What is needed | Please print, exactly, only the lines in the entries below from the line that has "Task: Click the PIDIPlanarReflections_PBR_Metallic" through the line that has "Given: Click the". Pictures don't go in.

Stored data entries

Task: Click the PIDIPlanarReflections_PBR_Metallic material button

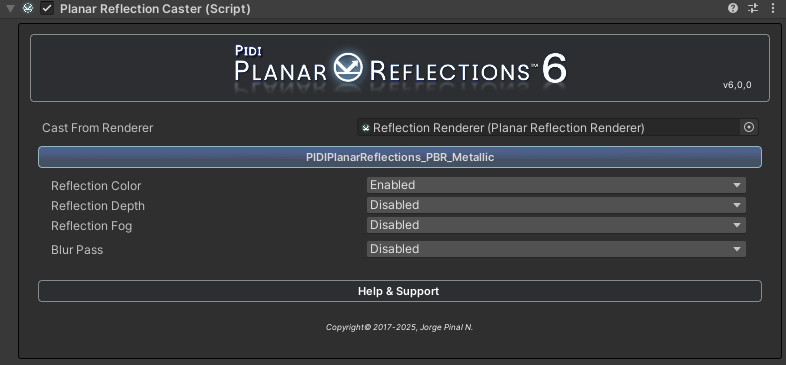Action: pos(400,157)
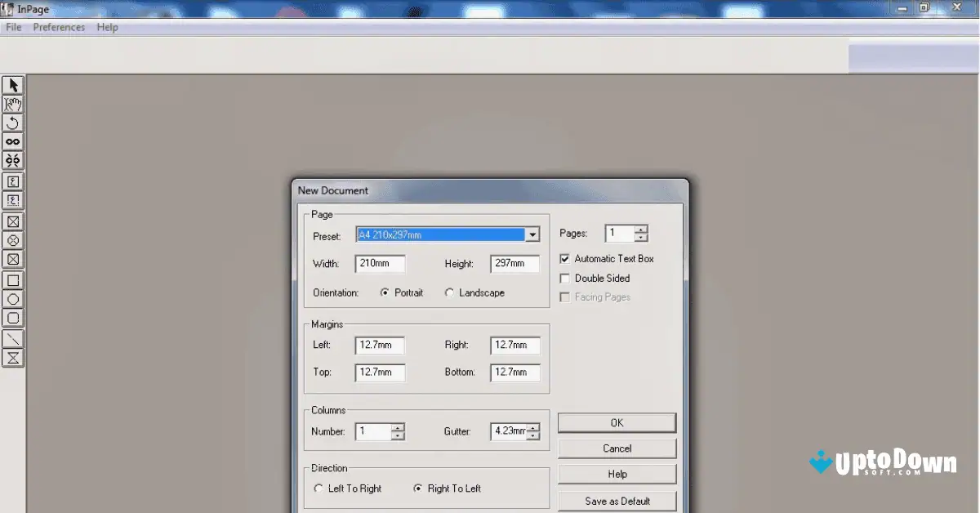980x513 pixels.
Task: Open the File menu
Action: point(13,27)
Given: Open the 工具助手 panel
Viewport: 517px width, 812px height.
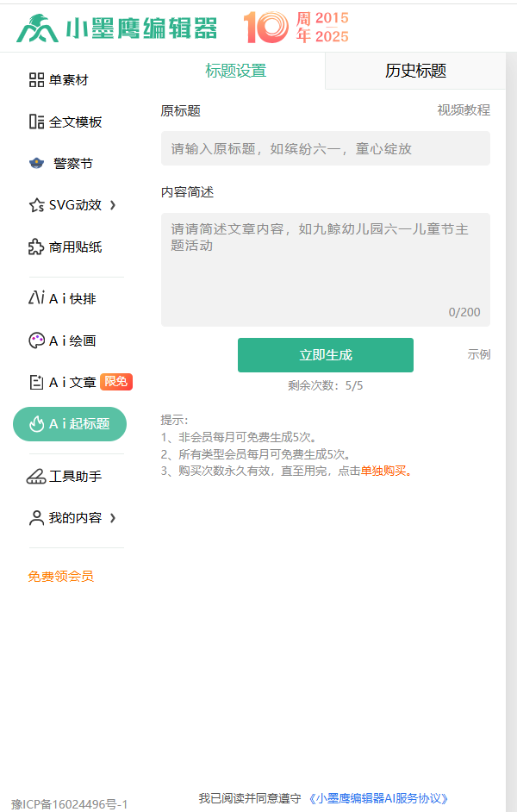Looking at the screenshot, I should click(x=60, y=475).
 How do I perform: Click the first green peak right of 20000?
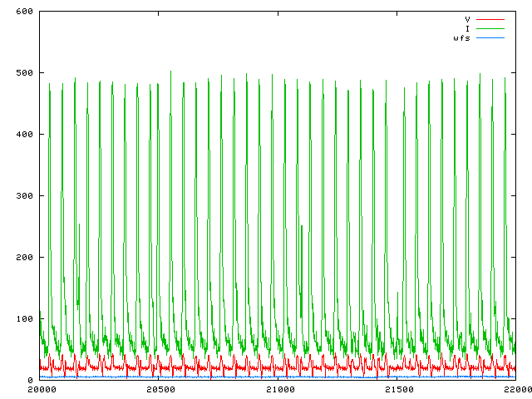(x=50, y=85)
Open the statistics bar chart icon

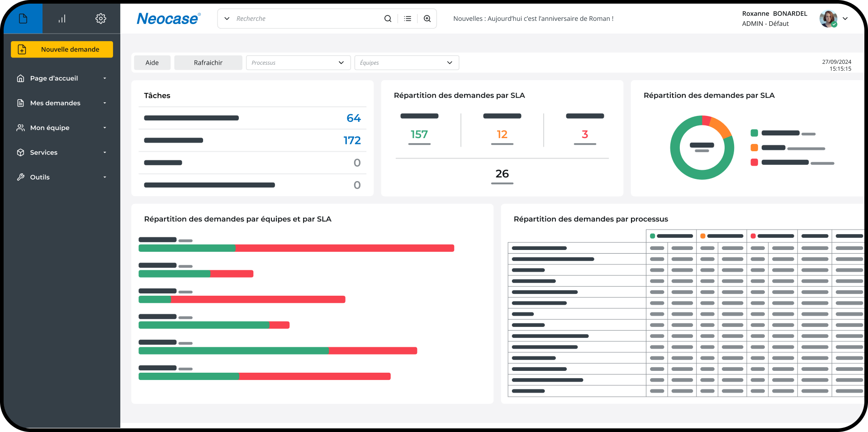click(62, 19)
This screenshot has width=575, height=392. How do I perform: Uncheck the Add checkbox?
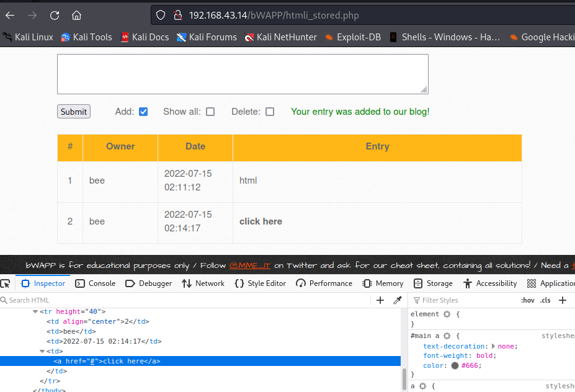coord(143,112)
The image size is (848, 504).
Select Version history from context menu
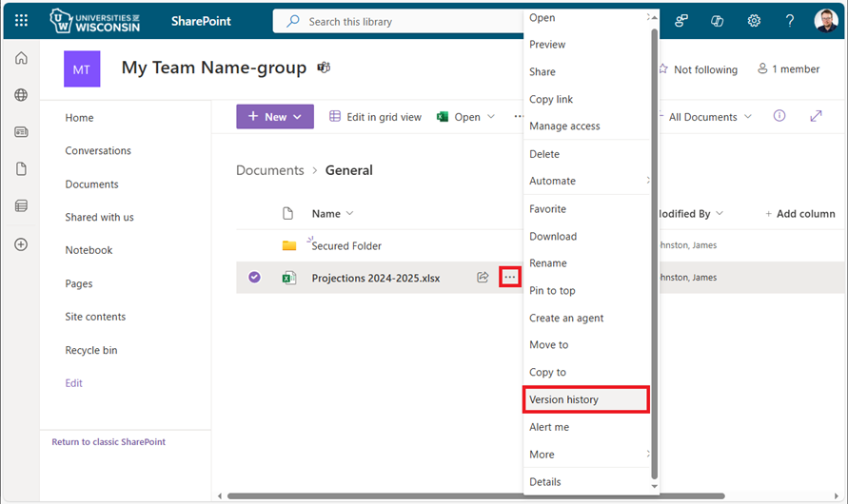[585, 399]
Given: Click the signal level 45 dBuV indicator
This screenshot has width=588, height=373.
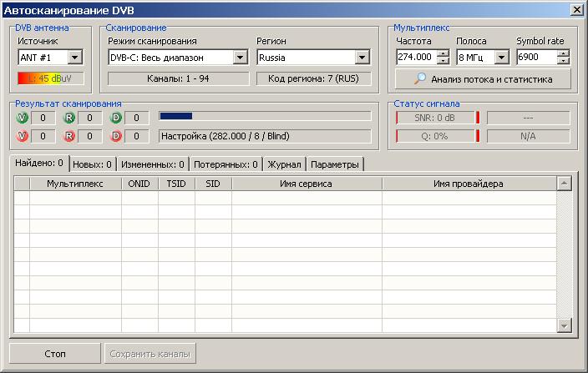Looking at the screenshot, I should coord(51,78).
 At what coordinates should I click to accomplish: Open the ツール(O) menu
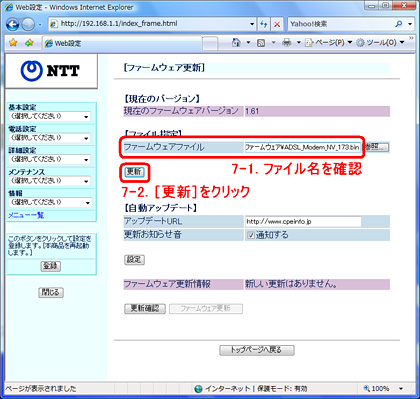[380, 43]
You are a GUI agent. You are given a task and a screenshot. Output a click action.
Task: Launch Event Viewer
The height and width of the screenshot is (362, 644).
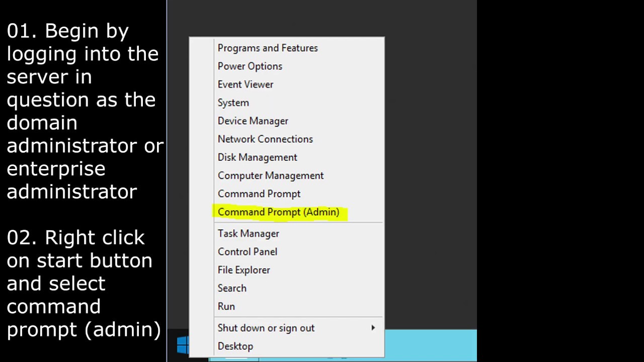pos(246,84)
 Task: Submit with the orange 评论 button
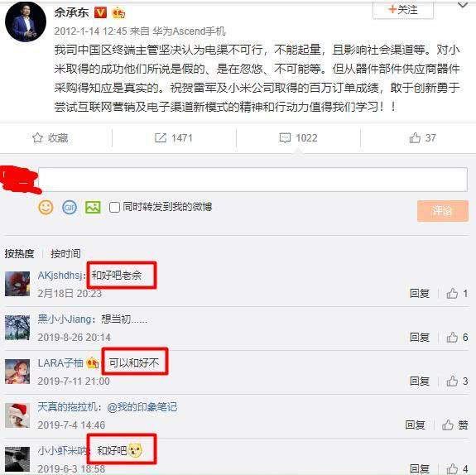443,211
---
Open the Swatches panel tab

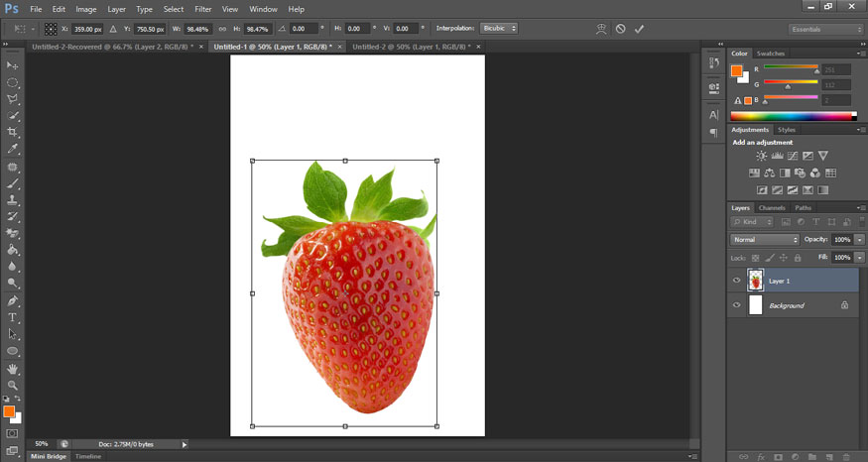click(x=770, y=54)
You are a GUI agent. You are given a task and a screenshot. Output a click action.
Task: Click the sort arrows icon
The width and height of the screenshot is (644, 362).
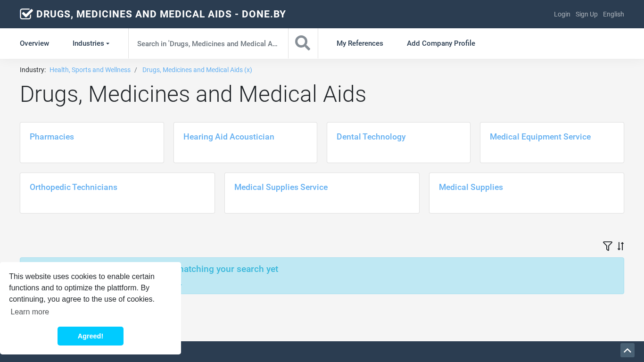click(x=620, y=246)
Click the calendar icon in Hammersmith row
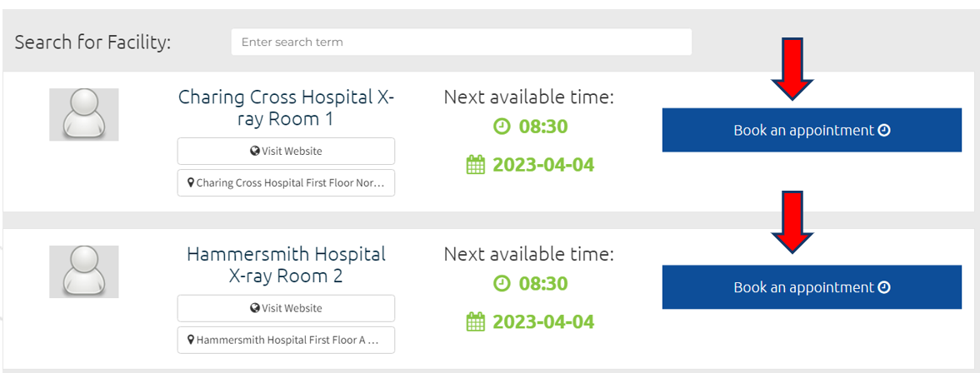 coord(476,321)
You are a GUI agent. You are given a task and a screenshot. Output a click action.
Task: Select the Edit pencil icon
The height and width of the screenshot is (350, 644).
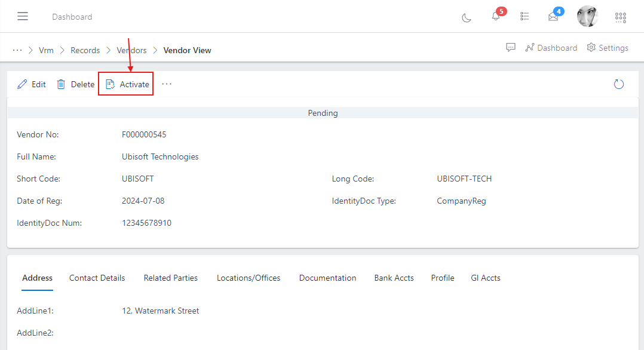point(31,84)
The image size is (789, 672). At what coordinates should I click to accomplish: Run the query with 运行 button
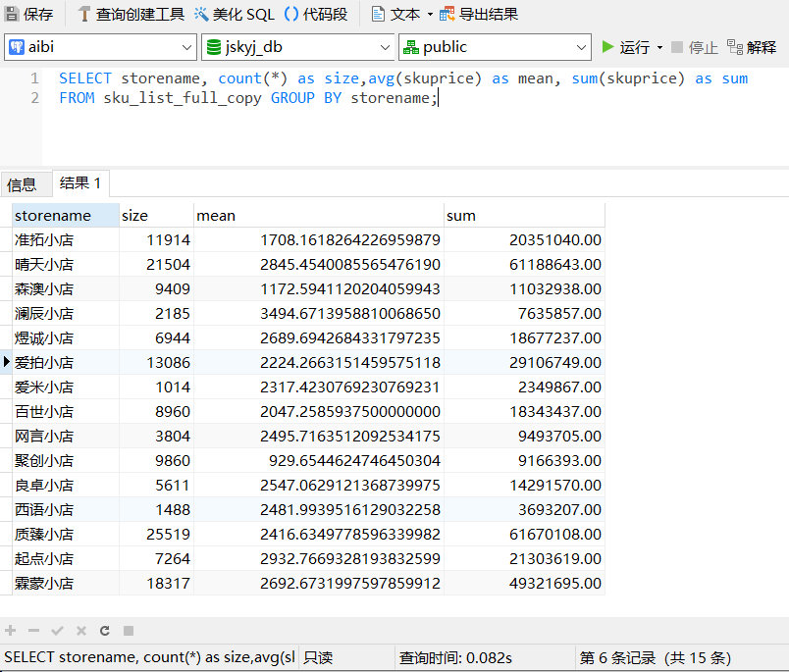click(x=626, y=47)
* * *
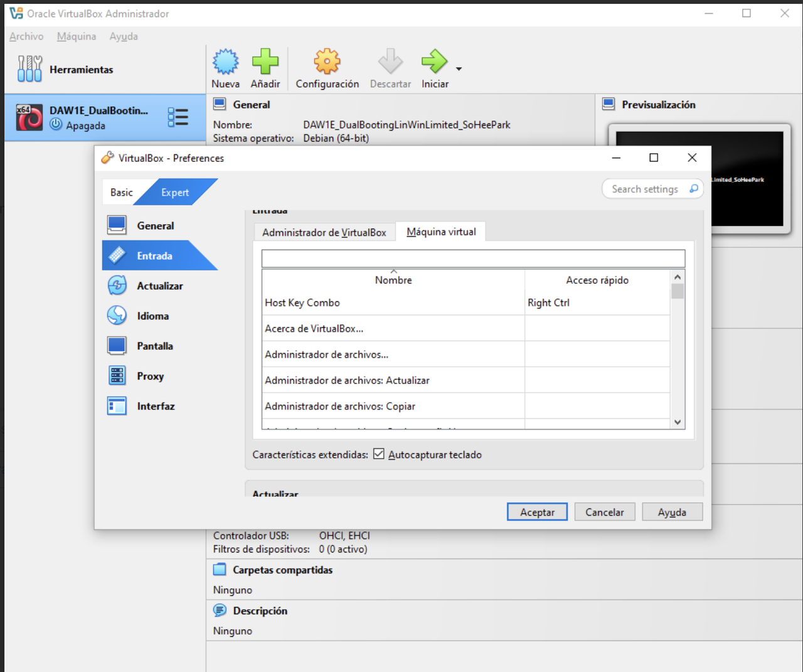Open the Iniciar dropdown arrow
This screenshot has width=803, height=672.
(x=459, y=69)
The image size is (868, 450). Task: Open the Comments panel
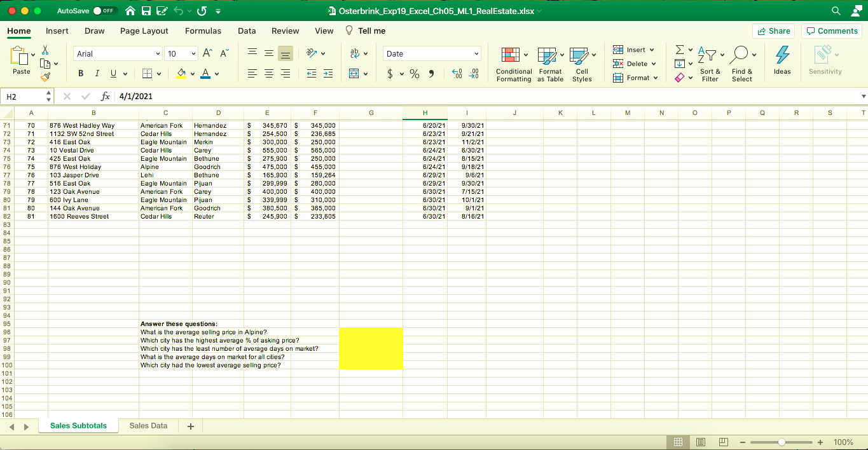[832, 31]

Answer for the task |
Task: Click the PIDIPlanarReflections_PBR_Metallic material button

Action: pos(400,157)
980x513 pixels.
Task: Open the File menu
Action: point(13,27)
Given: Open the 工具助手 panel
Viewport: 517px width, 812px height.
Looking at the screenshot, I should click(x=60, y=475).
 How do I perform: Click the first green peak right of 20000?
(x=50, y=85)
Open the statistics bar chart icon

click(62, 19)
This screenshot has width=575, height=392. How do I perform: Uncheck the Add checkbox?
coord(143,112)
The image size is (848, 504).
Select Version history from context menu
[585, 399]
Given: Click the signal level 45 dBuV indicator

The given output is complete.